Start of Records

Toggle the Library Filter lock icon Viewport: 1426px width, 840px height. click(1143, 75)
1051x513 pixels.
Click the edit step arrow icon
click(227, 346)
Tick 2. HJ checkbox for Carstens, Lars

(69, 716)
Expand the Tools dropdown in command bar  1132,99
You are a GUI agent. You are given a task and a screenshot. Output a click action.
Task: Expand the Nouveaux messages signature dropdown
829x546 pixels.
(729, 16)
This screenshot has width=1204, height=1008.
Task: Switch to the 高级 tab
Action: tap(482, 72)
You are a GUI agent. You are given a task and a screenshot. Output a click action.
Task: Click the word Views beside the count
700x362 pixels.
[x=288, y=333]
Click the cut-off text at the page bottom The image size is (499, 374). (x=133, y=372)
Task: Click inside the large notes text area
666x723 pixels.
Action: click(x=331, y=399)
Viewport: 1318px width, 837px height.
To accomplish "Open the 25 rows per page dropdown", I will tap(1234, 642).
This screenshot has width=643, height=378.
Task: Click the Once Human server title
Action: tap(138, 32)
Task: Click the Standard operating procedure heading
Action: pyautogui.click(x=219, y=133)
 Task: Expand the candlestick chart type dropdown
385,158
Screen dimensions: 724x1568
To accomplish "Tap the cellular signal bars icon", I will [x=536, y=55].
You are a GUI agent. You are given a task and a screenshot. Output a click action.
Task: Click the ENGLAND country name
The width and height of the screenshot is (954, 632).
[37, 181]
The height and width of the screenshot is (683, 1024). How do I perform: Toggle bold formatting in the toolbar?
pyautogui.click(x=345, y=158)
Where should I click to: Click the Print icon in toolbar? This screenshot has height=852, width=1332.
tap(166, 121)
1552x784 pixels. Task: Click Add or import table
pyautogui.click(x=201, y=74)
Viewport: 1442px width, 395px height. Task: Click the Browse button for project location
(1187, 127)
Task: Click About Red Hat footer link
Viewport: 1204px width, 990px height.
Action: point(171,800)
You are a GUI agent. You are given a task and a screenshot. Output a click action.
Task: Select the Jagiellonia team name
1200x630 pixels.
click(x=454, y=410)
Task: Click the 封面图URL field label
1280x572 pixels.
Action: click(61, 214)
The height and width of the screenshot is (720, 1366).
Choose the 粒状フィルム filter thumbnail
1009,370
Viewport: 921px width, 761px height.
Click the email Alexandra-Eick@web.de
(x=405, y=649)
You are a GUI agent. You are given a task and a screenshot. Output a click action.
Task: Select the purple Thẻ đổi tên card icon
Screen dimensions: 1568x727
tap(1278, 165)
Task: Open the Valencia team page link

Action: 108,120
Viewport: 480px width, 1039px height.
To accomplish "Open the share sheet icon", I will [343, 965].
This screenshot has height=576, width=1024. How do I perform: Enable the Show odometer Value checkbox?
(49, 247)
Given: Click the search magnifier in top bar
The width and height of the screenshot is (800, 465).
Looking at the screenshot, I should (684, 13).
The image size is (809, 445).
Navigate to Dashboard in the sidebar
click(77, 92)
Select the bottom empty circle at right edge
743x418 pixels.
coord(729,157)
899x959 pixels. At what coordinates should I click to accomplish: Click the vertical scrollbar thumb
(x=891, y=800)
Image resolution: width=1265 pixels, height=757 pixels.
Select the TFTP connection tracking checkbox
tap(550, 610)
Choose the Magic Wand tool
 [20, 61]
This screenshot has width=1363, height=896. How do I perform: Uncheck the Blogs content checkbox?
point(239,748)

End of Records

Work item -
From the records above, retype only the lines starting at the line that contains "Choose the 粒状フィルム filter thumbnail" and ending at the line that contains "Image resolution: width=1265", both included.

Result of this task -
Choose the 粒状フィルム filter thumbnail
1009,370
Viewport: 921px width, 761px height.
Click the email Alexandra-Eick@web.de
(x=405, y=649)
You are a GUI agent. You are given a task and a screenshot. Output a click action.
Task: Select the purple Thẻ đổi tên card icon
Screen dimensions: 1568x727
tap(1278, 165)
Task: Open the Valencia team page link

Action: 108,120
Viewport: 480px width, 1039px height.
To accomplish "Open the share sheet icon", I will [343, 965].
This screenshot has height=576, width=1024. How do I perform: Enable the Show odometer Value checkbox?
(49, 247)
Given: Click the search magnifier in top bar
The width and height of the screenshot is (800, 465).
Looking at the screenshot, I should (684, 13).
The image size is (809, 445).
Navigate to Dashboard in the sidebar
click(77, 92)
Select the bottom empty circle at right edge
743x418 pixels.
coord(729,157)
899x959 pixels. At what coordinates should I click to accomplish: Click the vertical scrollbar thumb
(x=891, y=800)
Image resolution: width=1265 pixels, height=757 pixels.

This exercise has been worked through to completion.